*** INPUT Section Begins ***
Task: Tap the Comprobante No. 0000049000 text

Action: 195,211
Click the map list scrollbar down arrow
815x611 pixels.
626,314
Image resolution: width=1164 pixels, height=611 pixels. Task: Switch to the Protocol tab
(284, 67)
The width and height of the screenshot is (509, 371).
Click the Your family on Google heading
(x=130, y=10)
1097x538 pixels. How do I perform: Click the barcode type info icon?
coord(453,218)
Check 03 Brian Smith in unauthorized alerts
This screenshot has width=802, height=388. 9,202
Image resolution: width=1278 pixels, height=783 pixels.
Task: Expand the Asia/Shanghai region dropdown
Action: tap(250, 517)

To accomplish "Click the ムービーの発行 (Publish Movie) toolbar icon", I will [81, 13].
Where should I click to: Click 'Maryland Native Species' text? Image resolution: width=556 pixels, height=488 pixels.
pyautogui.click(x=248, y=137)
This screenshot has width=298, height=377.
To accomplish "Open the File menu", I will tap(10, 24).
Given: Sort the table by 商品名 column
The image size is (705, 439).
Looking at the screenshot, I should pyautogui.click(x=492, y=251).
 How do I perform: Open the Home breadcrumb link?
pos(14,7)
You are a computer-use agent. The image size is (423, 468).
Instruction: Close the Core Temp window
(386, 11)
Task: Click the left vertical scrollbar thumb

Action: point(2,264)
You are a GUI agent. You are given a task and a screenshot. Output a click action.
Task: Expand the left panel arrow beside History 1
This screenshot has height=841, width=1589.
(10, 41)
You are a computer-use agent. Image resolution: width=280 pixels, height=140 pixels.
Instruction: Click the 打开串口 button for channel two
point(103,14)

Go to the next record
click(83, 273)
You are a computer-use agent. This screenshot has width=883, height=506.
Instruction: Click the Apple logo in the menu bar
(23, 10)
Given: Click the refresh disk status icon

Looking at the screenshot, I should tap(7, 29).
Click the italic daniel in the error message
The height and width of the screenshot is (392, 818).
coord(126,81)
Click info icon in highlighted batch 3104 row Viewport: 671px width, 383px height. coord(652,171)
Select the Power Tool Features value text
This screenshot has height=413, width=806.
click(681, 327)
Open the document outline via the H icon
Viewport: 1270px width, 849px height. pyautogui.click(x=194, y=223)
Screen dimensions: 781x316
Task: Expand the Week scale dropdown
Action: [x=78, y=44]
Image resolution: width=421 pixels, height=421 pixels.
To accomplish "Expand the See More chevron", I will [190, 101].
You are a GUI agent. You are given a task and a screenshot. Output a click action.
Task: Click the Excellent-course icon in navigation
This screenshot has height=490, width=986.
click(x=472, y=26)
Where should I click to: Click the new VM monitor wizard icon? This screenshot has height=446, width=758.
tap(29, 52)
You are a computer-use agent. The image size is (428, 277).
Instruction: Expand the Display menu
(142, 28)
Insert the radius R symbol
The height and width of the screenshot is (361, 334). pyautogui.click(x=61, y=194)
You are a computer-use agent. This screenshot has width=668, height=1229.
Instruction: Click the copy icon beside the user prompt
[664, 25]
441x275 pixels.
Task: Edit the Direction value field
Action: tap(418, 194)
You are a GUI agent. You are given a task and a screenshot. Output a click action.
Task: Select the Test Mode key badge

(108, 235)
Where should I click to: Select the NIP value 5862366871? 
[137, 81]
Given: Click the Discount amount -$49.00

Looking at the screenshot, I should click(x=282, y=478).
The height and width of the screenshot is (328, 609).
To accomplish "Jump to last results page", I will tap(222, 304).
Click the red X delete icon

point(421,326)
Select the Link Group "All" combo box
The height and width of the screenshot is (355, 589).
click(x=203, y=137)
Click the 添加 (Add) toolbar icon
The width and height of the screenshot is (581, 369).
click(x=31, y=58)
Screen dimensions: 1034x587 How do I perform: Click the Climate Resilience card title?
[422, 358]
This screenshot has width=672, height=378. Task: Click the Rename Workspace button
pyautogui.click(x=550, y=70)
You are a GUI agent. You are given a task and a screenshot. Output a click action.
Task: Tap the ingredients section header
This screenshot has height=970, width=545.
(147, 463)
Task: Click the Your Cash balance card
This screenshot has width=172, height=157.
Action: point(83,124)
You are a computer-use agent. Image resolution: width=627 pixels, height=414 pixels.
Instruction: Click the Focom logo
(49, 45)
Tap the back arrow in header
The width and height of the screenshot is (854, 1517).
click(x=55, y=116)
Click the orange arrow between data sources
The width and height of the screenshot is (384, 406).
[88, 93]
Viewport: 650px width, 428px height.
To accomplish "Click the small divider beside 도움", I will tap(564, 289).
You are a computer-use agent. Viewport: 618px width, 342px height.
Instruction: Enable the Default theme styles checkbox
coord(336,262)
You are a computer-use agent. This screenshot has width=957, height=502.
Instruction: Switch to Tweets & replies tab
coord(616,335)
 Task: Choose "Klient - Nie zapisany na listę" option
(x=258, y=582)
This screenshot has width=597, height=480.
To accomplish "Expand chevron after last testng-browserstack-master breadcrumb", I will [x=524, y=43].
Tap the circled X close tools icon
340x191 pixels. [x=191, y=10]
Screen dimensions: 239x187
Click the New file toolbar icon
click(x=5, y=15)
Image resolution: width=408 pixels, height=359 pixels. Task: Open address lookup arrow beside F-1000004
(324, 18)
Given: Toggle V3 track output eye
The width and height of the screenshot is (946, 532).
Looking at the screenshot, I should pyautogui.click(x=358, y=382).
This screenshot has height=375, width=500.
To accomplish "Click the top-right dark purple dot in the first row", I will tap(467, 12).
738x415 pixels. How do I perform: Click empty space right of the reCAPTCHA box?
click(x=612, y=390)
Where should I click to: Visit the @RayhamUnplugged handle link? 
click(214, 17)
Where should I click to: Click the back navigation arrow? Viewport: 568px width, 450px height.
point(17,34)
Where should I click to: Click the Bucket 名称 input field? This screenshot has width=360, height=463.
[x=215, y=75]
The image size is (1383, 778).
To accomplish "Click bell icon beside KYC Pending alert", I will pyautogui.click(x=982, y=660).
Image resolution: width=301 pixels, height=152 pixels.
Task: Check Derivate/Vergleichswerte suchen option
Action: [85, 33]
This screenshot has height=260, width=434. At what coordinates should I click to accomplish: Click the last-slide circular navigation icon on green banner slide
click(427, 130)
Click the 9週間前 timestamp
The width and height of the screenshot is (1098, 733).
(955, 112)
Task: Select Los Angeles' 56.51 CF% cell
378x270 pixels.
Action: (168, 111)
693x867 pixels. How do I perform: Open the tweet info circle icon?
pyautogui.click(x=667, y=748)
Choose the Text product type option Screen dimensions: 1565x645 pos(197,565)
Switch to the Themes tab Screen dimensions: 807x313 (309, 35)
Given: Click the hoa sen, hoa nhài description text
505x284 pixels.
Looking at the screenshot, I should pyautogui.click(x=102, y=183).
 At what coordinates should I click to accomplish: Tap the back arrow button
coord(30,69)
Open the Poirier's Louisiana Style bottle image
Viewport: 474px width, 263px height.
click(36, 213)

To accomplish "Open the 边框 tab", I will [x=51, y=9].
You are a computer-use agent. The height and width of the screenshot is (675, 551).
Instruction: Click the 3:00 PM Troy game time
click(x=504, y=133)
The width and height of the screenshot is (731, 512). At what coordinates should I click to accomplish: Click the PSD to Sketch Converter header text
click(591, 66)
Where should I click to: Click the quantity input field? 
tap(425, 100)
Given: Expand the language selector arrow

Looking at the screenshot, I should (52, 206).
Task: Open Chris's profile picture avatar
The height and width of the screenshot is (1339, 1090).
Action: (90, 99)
*** INPUT Section Ends ***
* [EXERCISE DESCRIPTION]
Where the data above reaches the line holding "Task: Tap the ingredients section header", begin printing, and stop after the line holding "You are a computer-use agent. Image resolution: width=627". Each line must be reproduced exactly, with nothing else added.

* [SOLUTION FOR THIS PROBLEM]
Task: Tap the ingredients section header
This screenshot has height=970, width=545.
(147, 463)
Task: Click the Your Cash balance card
This screenshot has width=172, height=157.
Action: point(83,124)
You are a computer-use agent. Image resolution: width=627 pixels, height=414 pixels.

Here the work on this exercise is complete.